* Begin Text passage *

Similar to the mechanics in video games, tokens can also be granted as rewards for token holders who carry out certain tasks or reach a particular goal. Once earned, these tokens can then be spent or exchanged for virtual or real-world services and/or products. Many examples abound with existing tokens such as achieving a fitness goal (walking a certain number of steps), helping with a business goal (promoting an event through social sharing), maintaining a certain behavior (wellness), or providing personal information (for advertisers or health providers).

In some cases, these incentive tokens are Exchange tokens (those tradable on exchanges) while in other cases a company may create additional specialized tokens. These additional tokens may be convertible into exchange tokens while in other cases they may have their own separate economic model. Regardless of the case, tokens have the inherent ability to be leveraged as incentives to increase user and community engagement and retention.

The massive rise of social media and video games within the last decade means that Internet users today are well primed to understand, engage with, and expand the reach of decentralized cryptocurrencies. You could call it the right technology at the right time.

Open Source Software

Another powerful shift for blockchain companies is that they are based on open source software, which in turn creates transparency, a fundamental strength of blockchain. The most common frameworks — ERC20 from Ethereum, Graphene from EOS, and NEOContract from NEO — are all open source. This is a large shift as the majority of current product development in technology companies and startups is closed source.

Source: Open Source Initiative

With open source software, anyone can access the source code and any approved developer can join the developer community. It is actually quite common for investors to view a blockchain company’s open source software code and developer activity, called commits, on Github (the most common location for blockchain open source software development) when evaluating the company for investment.

* End Text passage *
* Begin Supplied records *

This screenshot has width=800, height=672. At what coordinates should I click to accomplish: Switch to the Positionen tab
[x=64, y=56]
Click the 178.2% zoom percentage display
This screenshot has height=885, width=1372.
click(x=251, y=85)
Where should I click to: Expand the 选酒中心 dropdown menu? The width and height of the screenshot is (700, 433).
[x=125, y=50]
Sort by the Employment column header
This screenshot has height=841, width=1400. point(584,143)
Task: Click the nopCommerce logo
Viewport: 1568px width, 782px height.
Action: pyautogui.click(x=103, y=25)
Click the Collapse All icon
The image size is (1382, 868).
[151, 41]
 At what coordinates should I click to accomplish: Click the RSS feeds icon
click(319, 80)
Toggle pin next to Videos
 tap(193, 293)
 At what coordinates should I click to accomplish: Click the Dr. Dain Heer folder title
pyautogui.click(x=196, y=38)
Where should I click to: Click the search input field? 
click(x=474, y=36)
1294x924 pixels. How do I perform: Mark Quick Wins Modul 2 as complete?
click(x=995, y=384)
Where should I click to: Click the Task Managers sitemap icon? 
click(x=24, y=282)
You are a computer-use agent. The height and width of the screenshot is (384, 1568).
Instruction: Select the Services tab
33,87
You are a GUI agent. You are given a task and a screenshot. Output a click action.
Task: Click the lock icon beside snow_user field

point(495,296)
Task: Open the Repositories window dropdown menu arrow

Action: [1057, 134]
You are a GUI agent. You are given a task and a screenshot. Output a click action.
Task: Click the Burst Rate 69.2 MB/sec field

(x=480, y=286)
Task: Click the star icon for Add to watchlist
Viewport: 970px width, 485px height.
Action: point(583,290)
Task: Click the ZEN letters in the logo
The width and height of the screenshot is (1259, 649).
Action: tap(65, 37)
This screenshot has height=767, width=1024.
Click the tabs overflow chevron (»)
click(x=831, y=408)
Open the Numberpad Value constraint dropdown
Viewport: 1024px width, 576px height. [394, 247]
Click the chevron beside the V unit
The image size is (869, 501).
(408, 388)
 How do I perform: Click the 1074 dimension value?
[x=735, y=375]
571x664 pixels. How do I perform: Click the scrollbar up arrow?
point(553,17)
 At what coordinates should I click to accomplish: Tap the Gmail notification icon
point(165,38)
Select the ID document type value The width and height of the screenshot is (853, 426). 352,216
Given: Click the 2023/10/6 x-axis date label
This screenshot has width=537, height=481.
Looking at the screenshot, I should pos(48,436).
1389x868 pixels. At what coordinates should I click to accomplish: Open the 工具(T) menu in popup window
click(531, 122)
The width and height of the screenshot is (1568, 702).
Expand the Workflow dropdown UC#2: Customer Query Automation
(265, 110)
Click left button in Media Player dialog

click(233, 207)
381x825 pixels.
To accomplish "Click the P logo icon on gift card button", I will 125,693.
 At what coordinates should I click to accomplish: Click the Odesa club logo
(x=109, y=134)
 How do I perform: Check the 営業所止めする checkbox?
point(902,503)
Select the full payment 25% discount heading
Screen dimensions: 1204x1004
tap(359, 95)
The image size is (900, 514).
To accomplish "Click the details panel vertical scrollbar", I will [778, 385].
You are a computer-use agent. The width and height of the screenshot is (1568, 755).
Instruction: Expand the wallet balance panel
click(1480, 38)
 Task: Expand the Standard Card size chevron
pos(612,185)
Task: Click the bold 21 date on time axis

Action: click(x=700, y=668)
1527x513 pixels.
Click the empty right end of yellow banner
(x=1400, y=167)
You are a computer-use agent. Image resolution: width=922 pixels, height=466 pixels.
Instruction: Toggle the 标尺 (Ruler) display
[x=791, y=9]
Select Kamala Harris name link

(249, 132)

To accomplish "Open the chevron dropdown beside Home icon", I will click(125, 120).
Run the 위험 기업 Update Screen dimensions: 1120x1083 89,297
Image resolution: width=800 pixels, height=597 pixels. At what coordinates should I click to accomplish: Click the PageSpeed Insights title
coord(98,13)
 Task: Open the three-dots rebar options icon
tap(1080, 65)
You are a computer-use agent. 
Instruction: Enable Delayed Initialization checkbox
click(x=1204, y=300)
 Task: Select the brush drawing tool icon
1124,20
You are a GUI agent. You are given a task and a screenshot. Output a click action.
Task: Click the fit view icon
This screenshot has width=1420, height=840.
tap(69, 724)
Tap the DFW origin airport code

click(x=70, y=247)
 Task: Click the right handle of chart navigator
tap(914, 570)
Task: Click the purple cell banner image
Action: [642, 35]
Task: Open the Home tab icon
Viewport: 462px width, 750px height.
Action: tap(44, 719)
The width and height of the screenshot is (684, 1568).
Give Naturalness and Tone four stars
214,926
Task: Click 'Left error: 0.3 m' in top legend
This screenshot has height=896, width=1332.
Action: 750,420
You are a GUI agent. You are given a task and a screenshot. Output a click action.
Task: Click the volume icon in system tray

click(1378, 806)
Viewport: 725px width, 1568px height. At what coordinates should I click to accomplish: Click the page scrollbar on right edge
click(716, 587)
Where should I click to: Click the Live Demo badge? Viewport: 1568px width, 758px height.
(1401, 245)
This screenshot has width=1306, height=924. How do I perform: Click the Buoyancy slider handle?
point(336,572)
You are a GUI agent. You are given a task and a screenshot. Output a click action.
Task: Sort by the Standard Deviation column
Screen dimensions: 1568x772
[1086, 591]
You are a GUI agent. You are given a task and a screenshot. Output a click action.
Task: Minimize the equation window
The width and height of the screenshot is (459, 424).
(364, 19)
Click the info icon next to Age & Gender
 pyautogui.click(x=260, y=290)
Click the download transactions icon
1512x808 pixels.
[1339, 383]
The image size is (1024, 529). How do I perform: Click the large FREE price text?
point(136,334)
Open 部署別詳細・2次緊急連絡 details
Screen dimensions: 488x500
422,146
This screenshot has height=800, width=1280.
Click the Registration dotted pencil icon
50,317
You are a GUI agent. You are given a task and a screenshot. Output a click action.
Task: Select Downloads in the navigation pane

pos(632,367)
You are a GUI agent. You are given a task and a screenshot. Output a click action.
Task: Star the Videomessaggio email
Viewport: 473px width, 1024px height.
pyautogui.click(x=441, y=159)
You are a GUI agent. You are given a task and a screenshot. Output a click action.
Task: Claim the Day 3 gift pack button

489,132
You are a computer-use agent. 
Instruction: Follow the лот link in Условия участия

* End Supplied records *

» Task to complete: Copy the stretch from "Another powerful shift" through "is closed source." in the passage on tokens and open source software, replacing "frameworks" with "toolkits".

» Complete output:
Another powerful shift for blockchain companies is that they are based on open source software, which in turn creates transparency, a fundamental strength of blockchain. The most common toolkits — ERC20 from Ethereum, Graphene from EOS, and NEOContract from NEO — are all open source. This is a large shift as the majority of current product development in technology companies and startups is closed source.